# Work instructions
A. Condense the paragraph of the hyperbola solution that begins "Coordinates of vertices and foci" into a short numbered list of its steps.
B. Please revise the hyperbola solution by giving it from "Browse Questions" up to and including "foci $(0, \pm 5)$ respectively.", with "transverse axis" changed to "principal axis".

# Document

○ ○ ○ ○ ○

Browse Questions

# Find the equations of the hyperbola satisfying the given conditions : Vertices $(0, \pm 3),$ foci $(0, \pm 5)$

$\begin {array} {1 1} (A)\;\large\frac{x^2}{16}-\large\frac{y^2}{9}=1 & \quad (B)\;\large\frac{x^2}{9}-\large\frac{y^2}{16}=1 \\ (C)\;\large\frac{x^2}{16}+\large\frac{y^2}{9}=1 & \quad (D)\;\large\frac{x^2}{9}+\large\frac{y^2}{16}=1 \end {array}$

Toolbox:
• Standard equation of a hyperbola where transverse axis is along x - axis is $\large\frac{x^2}{a^2}$$-\large\frac{y^2}{b^2}$$=1$
• Standard equation of a hyperbola whose transverse axis is along y - axis is $\large\frac{y^2}{a^2} $$- \large\frac{x^2}{b^2}$$=1$
• $c^2=a^2+b^2$, where $c$ is the foci
• Eccentricity $e = \large\frac{c}{a}$
• Length of the latus rectum $= \large\frac{2b^2}{a}$
Step 1 :
Coordinates of vertices and foci are $(0, \pm 3 )$ and foci $(0, \pm 5)$ respectively.
Clearly the vertices are on the y - axis.
Hence the equation of the hyperbola is of the form $\large\frac{y^2}{a^2}$$- \large\frac{x^2}{b^2}$$=1$
Since the vertices are $(0, \pm 3)$
$\therefore a = 3$
Since the foci are $(0, \pm 5) \Rightarrow c = 5$
$\therefore c^2 = a^2+b^2$
$\Rightarrow b^2 = 25-9$
$= 16$
Hence the equation of the hyperbola is
$\large\frac{y^2}{9}$$- \large\frac{x^2}{16}$$=1$

○ ○ ○ ○ ○

# Recorded information
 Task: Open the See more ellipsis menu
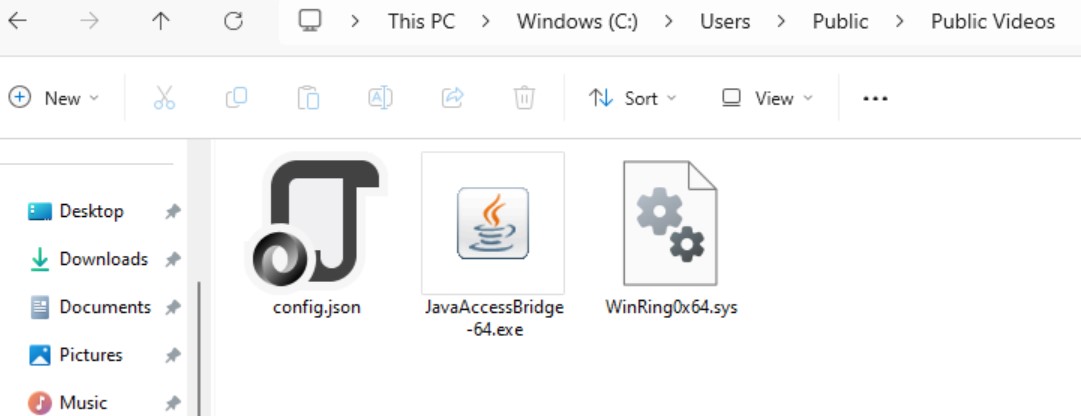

○ ○ ○ ○ ○

# Solutions by task
A.
1. The vertices are (0, ±3) and the foci are (0, ±5), so the vertices lie on the y-axis.
2. The equation therefore has the form y²/a² − x²/b² = 1.
3. From the vertices, a = 3; from the foci, c = 5.
4. Using c² = a² + b², b² = 25 − 9 = 16.
5. The equation of the hyperbola is y²/9 − x²/16 = 1.

B.
Browse Questions

# Find the equations of the hyperbola satisfying the given conditions : Vertices $(0, \pm 3),$ foci $(0, \pm 5)$

$\begin {array} {1 1} (A)\;\large\frac{x^2}{16}-\large\frac{y^2}{9}=1 & \quad (B)\;\large\frac{x^2}{9}-\large\frac{y^2}{16}=1 \\ (C)\;\large\frac{x^2}{16}+\large\frac{y^2}{9}=1 & \quad (D)\;\large\frac{x^2}{9}+\large\frac{y^2}{16}=1 \end {array}$

Toolbox:
• Standard equation of a hyperbola where principal axis is along x - axis is $\large\frac{x^2}{a^2}$$-\large\frac{y^2}{b^2}$$=1$
• Standard equation of a hyperbola whose principal axis is along y - axis is $\large\frac{y^2}{a^2} $$- \large\frac{x^2}{b^2}$$=1$
• $c^2=a^2+b^2$, where $c$ is the foci
• Eccentricity $e = \large\frac{c}{a}$
• Length of the latus rectum $= \large\frac{2b^2}{a}$
Step 1 :
Coordinates of vertices and foci are $(0, \pm 3 )$ and foci $(0, \pm 5)$ respectively.